* [DATA FOR REVIEW]:
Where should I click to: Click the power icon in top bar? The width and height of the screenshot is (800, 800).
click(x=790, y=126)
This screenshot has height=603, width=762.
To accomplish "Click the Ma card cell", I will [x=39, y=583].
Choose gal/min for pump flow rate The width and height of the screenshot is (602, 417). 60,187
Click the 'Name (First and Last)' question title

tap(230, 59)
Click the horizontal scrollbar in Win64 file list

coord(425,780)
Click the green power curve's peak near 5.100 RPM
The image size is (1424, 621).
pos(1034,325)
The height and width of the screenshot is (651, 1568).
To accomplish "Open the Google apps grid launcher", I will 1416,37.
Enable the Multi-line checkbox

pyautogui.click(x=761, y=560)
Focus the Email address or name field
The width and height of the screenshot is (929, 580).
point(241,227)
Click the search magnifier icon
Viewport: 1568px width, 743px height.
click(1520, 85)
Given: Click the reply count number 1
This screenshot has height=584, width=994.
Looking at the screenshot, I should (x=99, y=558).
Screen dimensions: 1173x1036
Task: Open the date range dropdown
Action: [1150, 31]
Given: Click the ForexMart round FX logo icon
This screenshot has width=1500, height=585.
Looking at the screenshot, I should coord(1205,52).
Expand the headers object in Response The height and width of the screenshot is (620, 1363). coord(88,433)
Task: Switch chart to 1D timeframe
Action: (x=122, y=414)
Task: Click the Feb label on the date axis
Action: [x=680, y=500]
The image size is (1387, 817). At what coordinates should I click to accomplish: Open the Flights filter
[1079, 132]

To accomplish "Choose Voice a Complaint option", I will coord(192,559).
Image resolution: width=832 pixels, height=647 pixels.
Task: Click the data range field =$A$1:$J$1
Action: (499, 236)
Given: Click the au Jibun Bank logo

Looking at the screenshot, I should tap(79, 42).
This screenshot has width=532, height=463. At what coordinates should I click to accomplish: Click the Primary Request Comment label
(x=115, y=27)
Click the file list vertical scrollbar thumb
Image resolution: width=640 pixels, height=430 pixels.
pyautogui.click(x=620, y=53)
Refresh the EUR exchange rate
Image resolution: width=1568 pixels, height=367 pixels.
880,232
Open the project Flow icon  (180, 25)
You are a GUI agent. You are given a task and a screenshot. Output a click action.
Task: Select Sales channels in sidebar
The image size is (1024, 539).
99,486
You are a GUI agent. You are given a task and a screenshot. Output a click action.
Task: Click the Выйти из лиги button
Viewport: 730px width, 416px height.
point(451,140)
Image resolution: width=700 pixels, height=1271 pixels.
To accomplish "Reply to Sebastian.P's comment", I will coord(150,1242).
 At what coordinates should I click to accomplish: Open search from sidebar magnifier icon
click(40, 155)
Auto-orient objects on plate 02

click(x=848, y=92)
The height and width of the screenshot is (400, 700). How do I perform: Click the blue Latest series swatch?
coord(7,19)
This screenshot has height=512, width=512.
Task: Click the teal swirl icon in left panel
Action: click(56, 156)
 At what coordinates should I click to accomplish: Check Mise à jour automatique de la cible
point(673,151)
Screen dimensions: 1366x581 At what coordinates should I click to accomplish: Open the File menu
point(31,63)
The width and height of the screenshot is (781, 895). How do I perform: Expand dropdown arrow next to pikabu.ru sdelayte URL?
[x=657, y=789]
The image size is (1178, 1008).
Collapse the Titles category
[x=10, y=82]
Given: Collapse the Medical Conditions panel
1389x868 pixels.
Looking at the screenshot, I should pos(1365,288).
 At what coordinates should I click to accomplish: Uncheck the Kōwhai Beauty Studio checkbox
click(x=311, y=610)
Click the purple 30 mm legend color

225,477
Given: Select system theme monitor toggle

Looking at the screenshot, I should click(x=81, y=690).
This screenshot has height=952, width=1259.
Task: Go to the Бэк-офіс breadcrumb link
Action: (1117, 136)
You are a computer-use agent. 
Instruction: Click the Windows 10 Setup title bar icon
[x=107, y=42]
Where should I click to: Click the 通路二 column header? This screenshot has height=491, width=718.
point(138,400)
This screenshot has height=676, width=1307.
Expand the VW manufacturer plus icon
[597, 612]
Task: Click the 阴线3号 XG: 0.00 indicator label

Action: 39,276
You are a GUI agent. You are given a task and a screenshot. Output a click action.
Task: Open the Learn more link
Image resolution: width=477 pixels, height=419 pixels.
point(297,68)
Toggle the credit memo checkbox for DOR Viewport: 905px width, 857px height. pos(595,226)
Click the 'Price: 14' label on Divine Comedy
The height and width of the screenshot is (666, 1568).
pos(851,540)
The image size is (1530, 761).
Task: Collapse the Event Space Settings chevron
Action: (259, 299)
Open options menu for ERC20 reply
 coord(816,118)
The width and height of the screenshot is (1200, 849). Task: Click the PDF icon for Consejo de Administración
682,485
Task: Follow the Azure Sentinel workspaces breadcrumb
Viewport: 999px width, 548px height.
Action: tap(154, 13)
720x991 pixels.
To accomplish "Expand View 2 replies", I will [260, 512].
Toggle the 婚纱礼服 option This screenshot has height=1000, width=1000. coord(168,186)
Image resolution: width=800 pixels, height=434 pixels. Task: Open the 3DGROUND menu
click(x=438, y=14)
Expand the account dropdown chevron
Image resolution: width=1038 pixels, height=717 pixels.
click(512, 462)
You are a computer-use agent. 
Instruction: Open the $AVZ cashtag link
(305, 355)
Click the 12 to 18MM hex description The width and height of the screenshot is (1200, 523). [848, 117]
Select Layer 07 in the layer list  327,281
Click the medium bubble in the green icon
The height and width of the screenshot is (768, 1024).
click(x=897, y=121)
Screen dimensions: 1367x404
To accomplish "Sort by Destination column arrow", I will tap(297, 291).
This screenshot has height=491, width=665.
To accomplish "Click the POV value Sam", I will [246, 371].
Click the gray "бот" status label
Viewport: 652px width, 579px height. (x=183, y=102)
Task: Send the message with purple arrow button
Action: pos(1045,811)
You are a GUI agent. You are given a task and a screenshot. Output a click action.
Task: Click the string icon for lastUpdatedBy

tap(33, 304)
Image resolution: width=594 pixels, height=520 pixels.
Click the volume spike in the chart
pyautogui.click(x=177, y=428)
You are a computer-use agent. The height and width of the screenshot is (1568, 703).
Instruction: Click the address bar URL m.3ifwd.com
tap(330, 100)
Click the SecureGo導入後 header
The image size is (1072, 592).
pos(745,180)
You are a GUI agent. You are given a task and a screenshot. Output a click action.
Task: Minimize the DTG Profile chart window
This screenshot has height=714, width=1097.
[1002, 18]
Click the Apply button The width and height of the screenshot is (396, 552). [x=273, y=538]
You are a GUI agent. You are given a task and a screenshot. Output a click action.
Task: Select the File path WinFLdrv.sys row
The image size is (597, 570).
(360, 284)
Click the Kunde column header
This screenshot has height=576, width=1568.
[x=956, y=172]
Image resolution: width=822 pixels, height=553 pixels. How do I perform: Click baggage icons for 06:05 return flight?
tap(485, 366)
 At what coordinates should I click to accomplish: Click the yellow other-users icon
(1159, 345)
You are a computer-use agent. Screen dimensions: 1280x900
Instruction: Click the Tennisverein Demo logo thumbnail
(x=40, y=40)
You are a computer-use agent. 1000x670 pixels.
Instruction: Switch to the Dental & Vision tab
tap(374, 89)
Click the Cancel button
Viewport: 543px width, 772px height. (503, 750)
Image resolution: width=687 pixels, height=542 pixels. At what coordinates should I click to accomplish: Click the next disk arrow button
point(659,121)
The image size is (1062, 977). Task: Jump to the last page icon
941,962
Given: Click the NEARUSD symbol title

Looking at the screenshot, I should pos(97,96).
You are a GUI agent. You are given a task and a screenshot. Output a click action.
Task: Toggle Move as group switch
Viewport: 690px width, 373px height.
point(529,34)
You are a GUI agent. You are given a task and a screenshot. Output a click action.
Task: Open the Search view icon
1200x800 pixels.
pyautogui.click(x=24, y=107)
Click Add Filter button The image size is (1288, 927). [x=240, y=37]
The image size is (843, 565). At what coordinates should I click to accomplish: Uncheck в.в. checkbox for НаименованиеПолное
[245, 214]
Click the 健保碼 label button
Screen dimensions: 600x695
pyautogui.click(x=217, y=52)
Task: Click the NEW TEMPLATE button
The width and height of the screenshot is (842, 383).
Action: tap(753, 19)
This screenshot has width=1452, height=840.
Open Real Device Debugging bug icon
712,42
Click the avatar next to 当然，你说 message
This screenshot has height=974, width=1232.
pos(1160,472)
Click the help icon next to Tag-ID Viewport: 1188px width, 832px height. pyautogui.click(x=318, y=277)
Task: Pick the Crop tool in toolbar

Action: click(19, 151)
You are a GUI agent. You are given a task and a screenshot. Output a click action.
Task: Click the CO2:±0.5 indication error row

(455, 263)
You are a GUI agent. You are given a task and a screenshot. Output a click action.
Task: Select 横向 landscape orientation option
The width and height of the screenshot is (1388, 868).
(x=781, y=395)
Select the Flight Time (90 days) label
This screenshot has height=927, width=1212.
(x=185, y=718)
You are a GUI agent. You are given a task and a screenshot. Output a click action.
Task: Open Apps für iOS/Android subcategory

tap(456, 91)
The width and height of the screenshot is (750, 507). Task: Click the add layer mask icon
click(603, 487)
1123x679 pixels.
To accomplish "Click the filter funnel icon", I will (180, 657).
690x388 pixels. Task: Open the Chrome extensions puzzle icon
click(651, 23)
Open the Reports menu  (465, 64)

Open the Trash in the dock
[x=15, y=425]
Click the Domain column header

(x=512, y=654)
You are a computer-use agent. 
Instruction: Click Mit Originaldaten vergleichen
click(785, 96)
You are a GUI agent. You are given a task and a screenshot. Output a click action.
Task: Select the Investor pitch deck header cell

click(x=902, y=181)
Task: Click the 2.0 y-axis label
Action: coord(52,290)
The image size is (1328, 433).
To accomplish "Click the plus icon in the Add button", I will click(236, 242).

* [TASK BRIEF]: What you give back should be only the lines of the records above, starting at the line with "Toggle the credit" and ending at the line with "Image resolution: width=594", restated word for word.

* [EXERCISE ANSWER]:
Toggle the credit memo checkbox for DOR Viewport: 905px width, 857px height. pos(595,226)
Click the 'Price: 14' label on Divine Comedy
The height and width of the screenshot is (666, 1568).
pos(851,540)
The image size is (1530, 761).
Task: Collapse the Event Space Settings chevron
Action: (259, 299)
Open options menu for ERC20 reply
 coord(816,118)
The width and height of the screenshot is (1200, 849). Task: Click the PDF icon for Consejo de Administración
682,485
Task: Follow the Azure Sentinel workspaces breadcrumb
Viewport: 999px width, 548px height.
Action: tap(154, 13)
720x991 pixels.
To accomplish "Expand View 2 replies", I will [260, 512].
Toggle the 婚纱礼服 option This screenshot has height=1000, width=1000. coord(168,186)
Image resolution: width=800 pixels, height=434 pixels. Task: Open the 3DGROUND menu
click(x=438, y=14)
Expand the account dropdown chevron
Image resolution: width=1038 pixels, height=717 pixels.
click(512, 462)
You are a computer-use agent. 
Instruction: Open the $AVZ cashtag link
(305, 355)
Click the 12 to 18MM hex description The width and height of the screenshot is (1200, 523). [848, 117]
Select Layer 07 in the layer list  327,281
Click the medium bubble in the green icon
The height and width of the screenshot is (768, 1024).
click(x=897, y=121)
Screen dimensions: 1367x404
To accomplish "Sort by Destination column arrow", I will tap(297, 291).
This screenshot has height=491, width=665.
To accomplish "Click the POV value Sam", I will [246, 371].
Click the gray "бот" status label
Viewport: 652px width, 579px height. (x=183, y=102)
Task: Send the message with purple arrow button
Action: pos(1045,811)
You are a GUI agent. You are given a task and a screenshot. Output a click action.
Task: Click the string icon for lastUpdatedBy

tap(33, 304)
Image resolution: width=594 pixels, height=520 pixels.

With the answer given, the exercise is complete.